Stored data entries
..........
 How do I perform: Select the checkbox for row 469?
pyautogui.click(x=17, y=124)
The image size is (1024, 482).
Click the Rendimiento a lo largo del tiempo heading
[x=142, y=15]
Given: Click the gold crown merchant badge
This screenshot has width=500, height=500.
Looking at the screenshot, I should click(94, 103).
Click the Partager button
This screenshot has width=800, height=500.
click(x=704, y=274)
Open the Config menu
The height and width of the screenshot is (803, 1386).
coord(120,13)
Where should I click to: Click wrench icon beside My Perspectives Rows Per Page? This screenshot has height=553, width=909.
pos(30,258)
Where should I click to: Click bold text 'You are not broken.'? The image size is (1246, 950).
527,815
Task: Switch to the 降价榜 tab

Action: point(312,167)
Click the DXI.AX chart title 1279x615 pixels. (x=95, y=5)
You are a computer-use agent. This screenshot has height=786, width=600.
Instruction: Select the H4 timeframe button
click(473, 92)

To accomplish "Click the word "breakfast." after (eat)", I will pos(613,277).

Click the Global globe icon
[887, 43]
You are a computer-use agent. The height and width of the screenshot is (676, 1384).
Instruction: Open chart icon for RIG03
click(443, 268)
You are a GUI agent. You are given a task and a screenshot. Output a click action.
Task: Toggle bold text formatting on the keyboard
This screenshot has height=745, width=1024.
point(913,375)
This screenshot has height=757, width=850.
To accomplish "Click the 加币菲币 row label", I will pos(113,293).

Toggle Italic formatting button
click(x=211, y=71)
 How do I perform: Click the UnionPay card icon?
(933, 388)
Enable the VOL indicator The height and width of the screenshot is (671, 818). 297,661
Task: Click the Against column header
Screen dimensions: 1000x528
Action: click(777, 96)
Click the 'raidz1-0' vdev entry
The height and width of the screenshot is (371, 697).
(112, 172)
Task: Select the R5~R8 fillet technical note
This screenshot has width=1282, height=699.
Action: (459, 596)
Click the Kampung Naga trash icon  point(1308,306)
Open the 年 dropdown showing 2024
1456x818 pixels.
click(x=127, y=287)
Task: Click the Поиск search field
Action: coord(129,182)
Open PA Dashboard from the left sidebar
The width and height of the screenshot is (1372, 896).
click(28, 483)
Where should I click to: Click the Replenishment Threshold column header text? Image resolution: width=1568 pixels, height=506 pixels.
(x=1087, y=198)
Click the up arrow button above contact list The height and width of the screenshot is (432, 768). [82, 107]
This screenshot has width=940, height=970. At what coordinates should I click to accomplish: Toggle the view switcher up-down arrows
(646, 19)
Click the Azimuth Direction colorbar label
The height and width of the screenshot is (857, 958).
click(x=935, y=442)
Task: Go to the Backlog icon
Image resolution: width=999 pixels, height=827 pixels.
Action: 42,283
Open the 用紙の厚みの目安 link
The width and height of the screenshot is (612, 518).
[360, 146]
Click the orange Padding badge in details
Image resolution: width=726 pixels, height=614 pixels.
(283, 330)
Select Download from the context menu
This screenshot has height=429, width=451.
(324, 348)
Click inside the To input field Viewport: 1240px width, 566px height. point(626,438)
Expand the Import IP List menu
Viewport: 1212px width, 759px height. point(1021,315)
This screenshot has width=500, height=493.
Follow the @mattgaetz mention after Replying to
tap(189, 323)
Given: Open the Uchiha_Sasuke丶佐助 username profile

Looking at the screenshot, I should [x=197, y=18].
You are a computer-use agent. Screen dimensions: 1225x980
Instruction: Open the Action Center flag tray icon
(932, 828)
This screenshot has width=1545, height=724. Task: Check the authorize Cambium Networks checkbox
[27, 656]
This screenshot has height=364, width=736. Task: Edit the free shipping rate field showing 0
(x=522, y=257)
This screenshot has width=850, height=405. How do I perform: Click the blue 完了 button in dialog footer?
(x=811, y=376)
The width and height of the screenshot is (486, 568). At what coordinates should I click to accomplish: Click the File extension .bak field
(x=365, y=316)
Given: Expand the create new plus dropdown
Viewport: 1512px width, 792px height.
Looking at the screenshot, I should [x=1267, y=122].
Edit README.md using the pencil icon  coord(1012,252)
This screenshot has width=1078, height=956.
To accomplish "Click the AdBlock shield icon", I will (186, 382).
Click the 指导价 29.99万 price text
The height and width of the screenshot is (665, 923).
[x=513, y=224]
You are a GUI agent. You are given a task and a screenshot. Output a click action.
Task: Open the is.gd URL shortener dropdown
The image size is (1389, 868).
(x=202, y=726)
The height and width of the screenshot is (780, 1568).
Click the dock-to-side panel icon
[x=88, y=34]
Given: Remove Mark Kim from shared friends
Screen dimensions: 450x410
..........
■ **INSTRUCTIONS TO FOLLOW**
"computer" is the word to look for; copy every line of the data that has it.

■ **WRITTEN ANSWER**
You are a computer-use agent. This screenshot has height=786, width=600.
You are a computer-use agent. The height and width of the screenshot is (676, 1384).
You are a computer-use agent. Screen dimensions: 1225x980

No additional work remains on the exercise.